Imagine these implications. Within our lifetime, this technology's capacity to destroy the human elements of white lies that play to social graces, the true nature and internal battles of interpersonal relationships, even the potential to affect the outcomes of political interactions is staggering. Secrets of the mind, our preoccupations and fantasies, could be broadcast, perhaps even for public consumption. Our greatest and lowest humanities revealed.
Maybe to those of you who are fleet of tongue, this doesn't seem as terrifying as it does for those of us who wrap ourselves in the insulation of these private thoughts. Introverts thrive on the isolated spaces of the mind, a rich terrain simultaneously comforting and forbidden, where we find the room to breathe. The idea that the final frontier of scientific exploration is not at the point of two geographic coordinates but within the mind inspires far more than my two novels, Chasing Midnight and Chasing Destiny. This frontier has enough feet to fill a career.
While browsing the photo shop creations of Time Travel Celebrities (10 galleries worth-Squee!), I found this haunting image. At the risk of breaching some posting rule, I wanted to credit the artist who created it, HDoyer. It fit my paranoid thoughts today.
Check out more about the UC-Berkley study. The article is dated May 3, 2008. Some kind of omen from the future? Hmm.
Were it possible today, whose mind would you decode?
3 comments:
This is fascinating as well as kind of horrifying, being that I, too, am one of those introverts who take comfort in my fantasies being unreadable and unreachable to anyone, unless I choose to share them. I'm going to take a look at the article you linked now. May 3rd?? Huh...

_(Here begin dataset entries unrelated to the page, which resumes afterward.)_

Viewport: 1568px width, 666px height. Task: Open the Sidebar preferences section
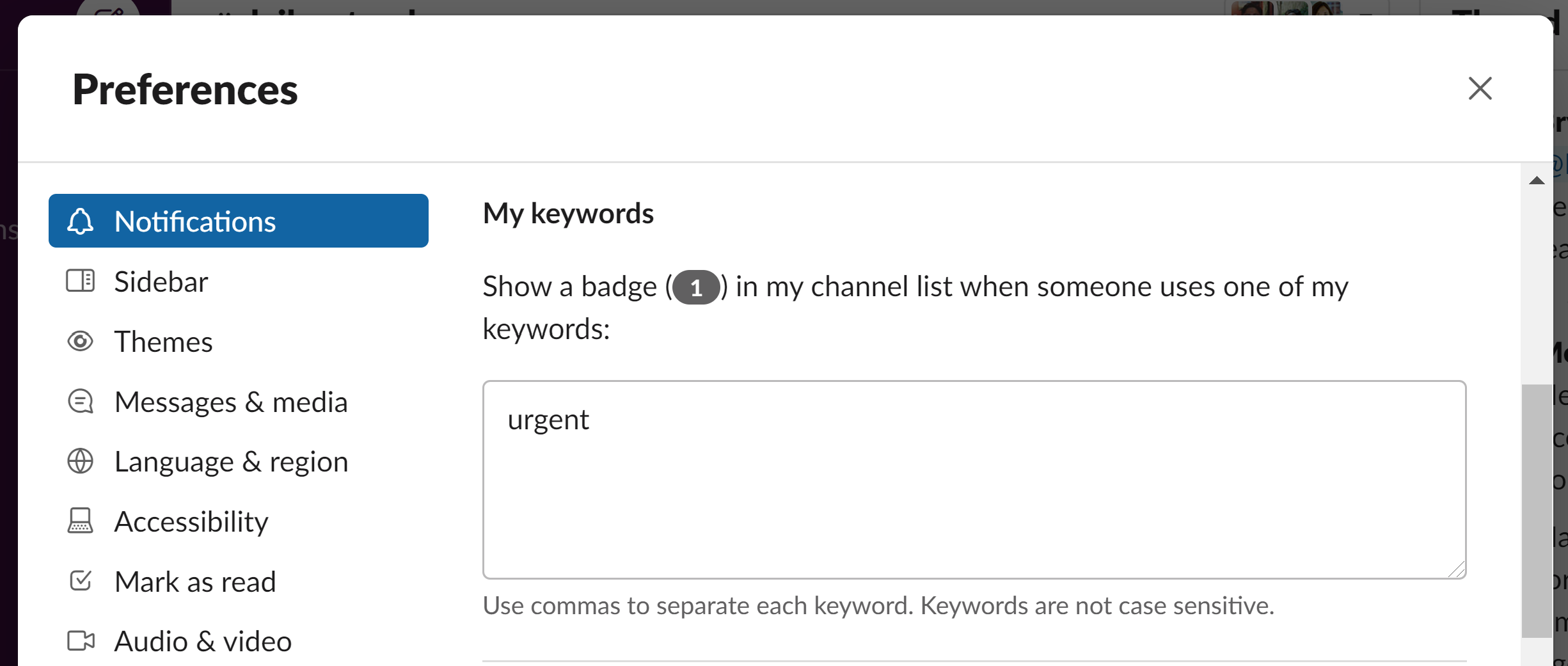click(x=161, y=282)
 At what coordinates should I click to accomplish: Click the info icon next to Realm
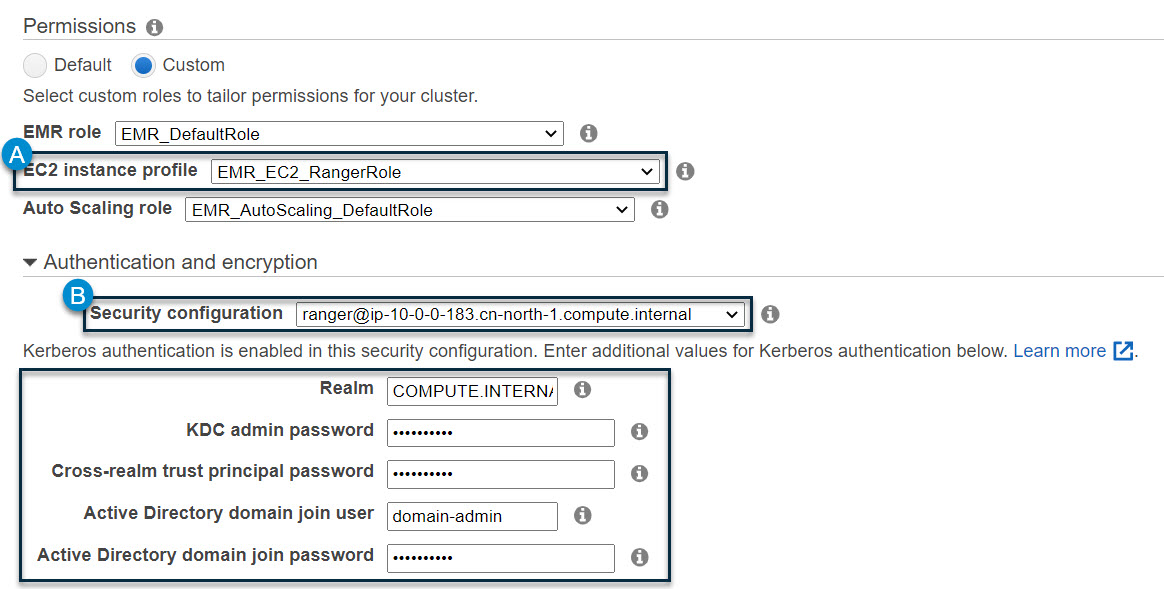[582, 390]
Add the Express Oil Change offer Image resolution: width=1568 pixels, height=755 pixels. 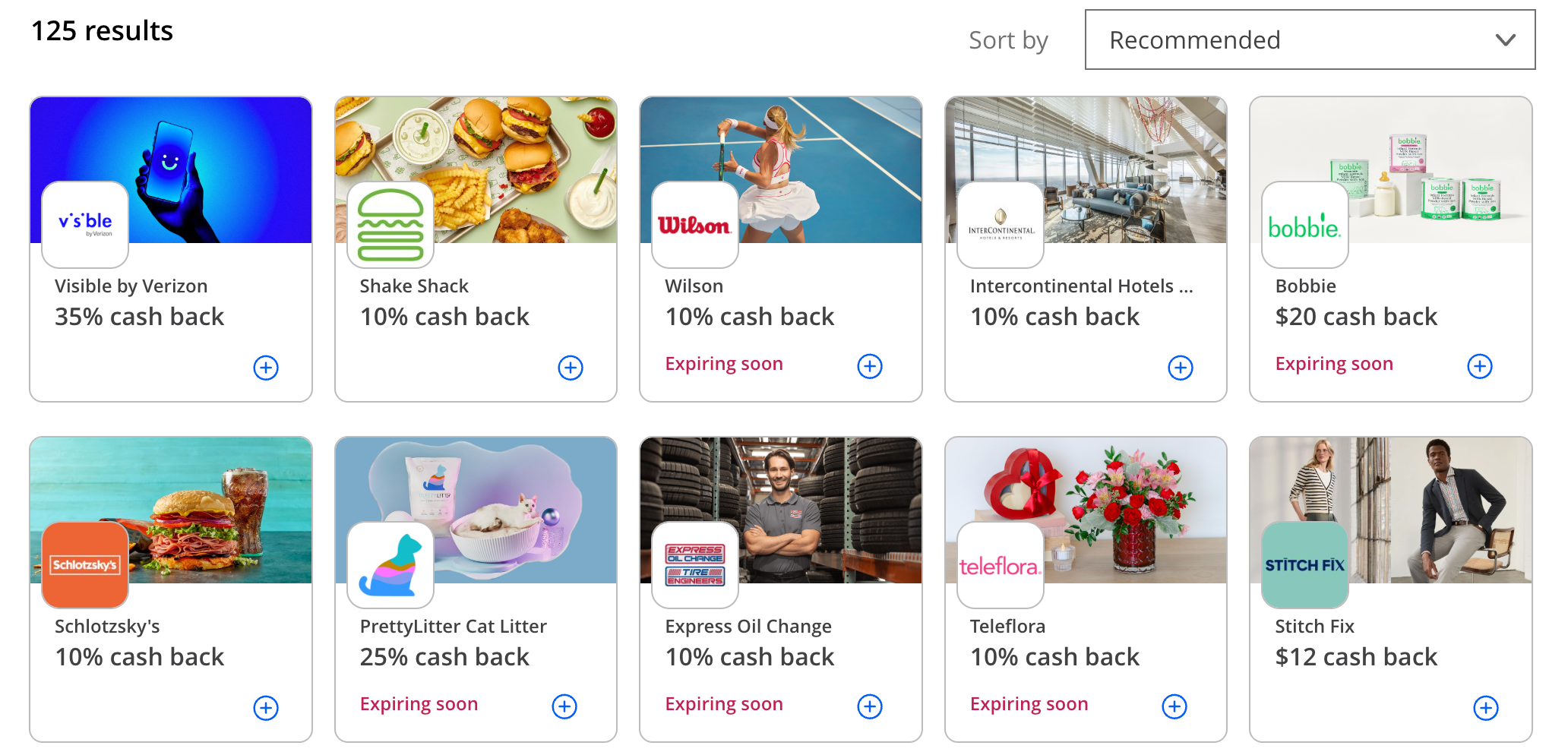(870, 706)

Okay--actually I feel a little less unsettled now (at least by the date--the study still freaks me out :-). Since it was a U.K. website and those wacky Europeans often reverse month and day, I'm hoping 05/03 means March 5th... Otherwise, I have no clue what they were thinking.
Wow. That is unsettling. No more lying either. But on the positive, I wonder if they could get extremely accurate eye-witness descriptions. Just extract the memories to see what the witness saw. Interesting... Ideas for future books spinning in my brain...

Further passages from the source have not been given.